§ Information supplied
>>>>

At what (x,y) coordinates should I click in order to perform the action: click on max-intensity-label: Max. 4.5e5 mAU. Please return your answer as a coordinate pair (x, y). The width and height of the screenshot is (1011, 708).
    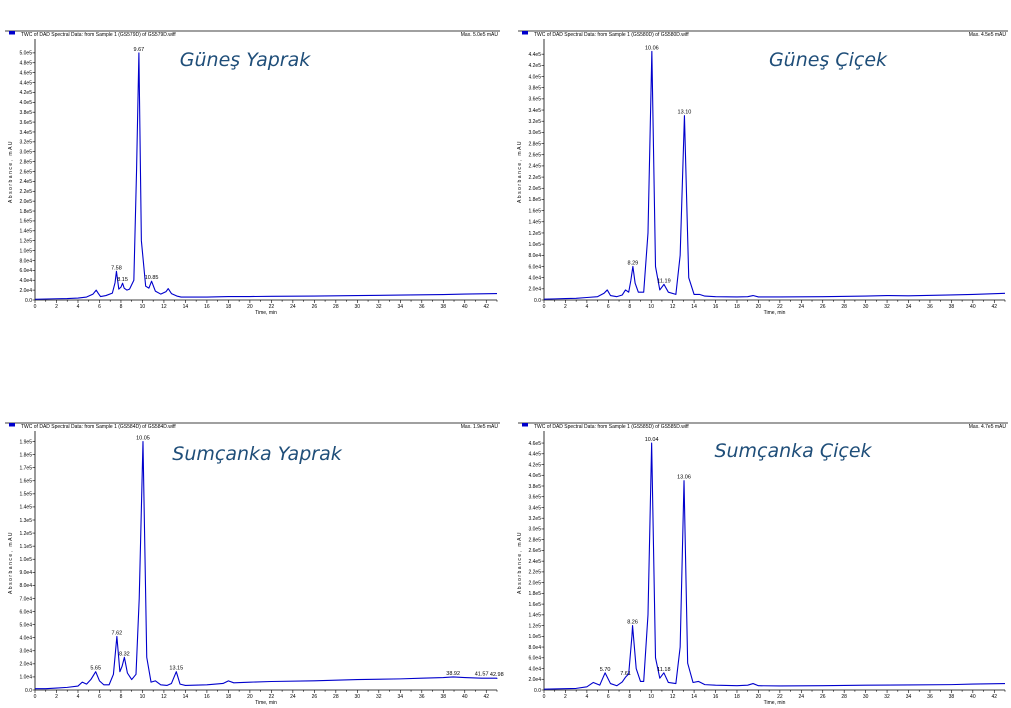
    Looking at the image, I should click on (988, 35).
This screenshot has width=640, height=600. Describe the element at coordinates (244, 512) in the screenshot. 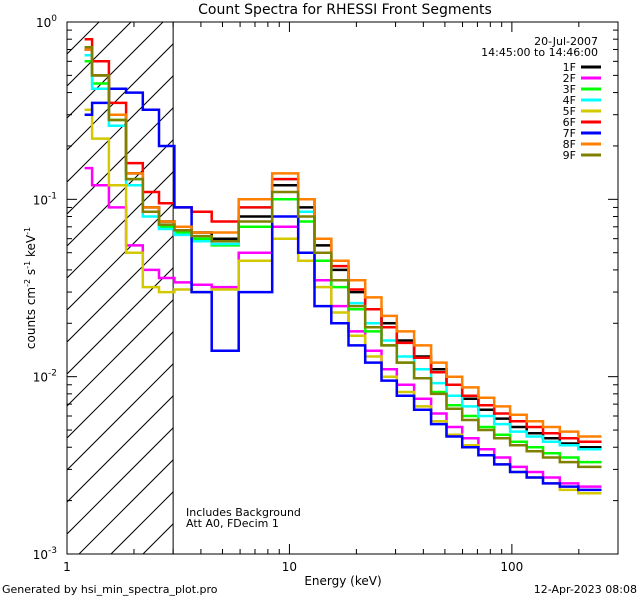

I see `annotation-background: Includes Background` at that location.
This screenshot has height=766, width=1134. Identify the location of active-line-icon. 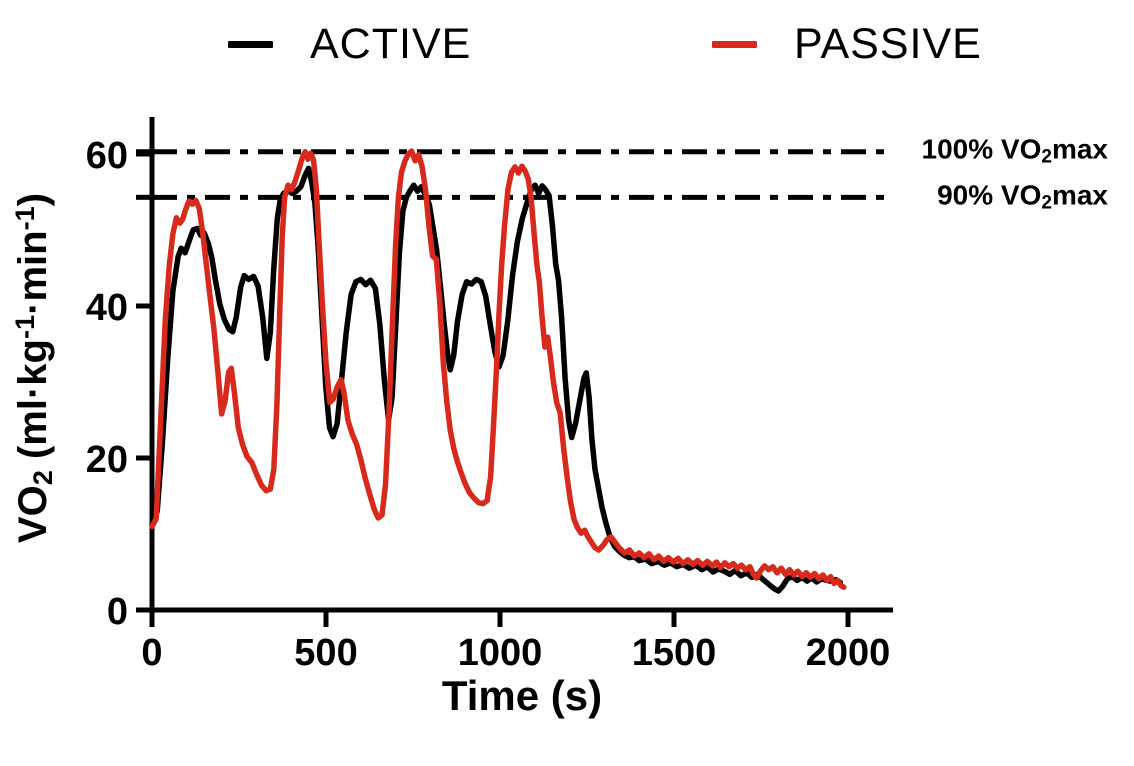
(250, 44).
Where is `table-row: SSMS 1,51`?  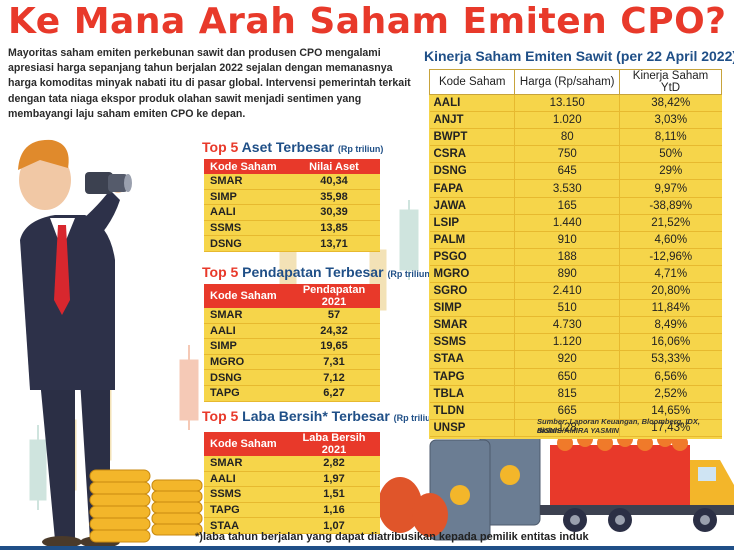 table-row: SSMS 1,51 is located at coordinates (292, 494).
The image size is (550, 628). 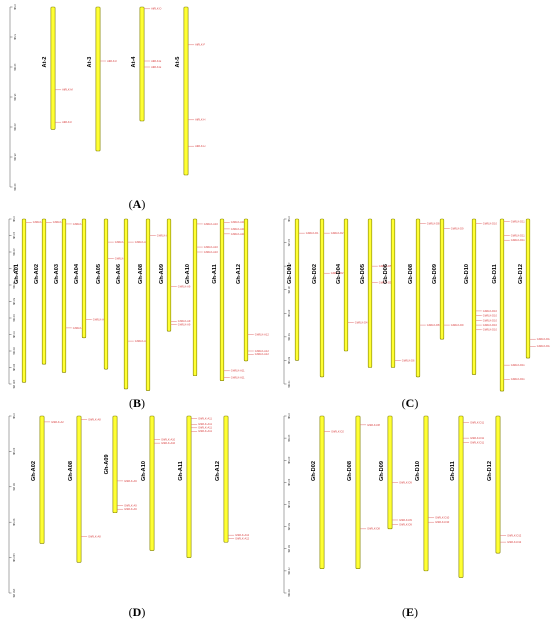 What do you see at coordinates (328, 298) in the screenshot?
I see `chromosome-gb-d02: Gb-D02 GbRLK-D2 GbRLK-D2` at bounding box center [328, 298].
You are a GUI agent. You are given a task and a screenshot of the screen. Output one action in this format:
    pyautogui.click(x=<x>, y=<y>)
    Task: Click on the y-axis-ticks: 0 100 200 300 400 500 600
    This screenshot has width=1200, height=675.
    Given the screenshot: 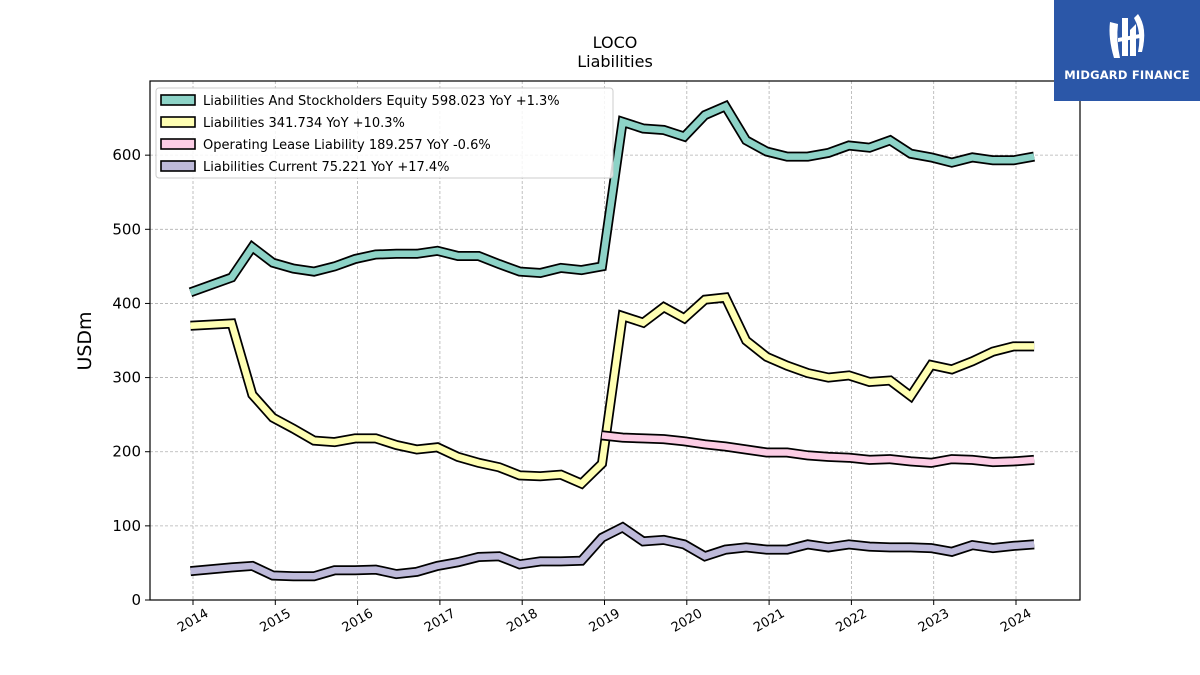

<<<<

§ Action item
How many lines of the records above contain the word "should"? Reply with the number alone.

§ Response to this task
2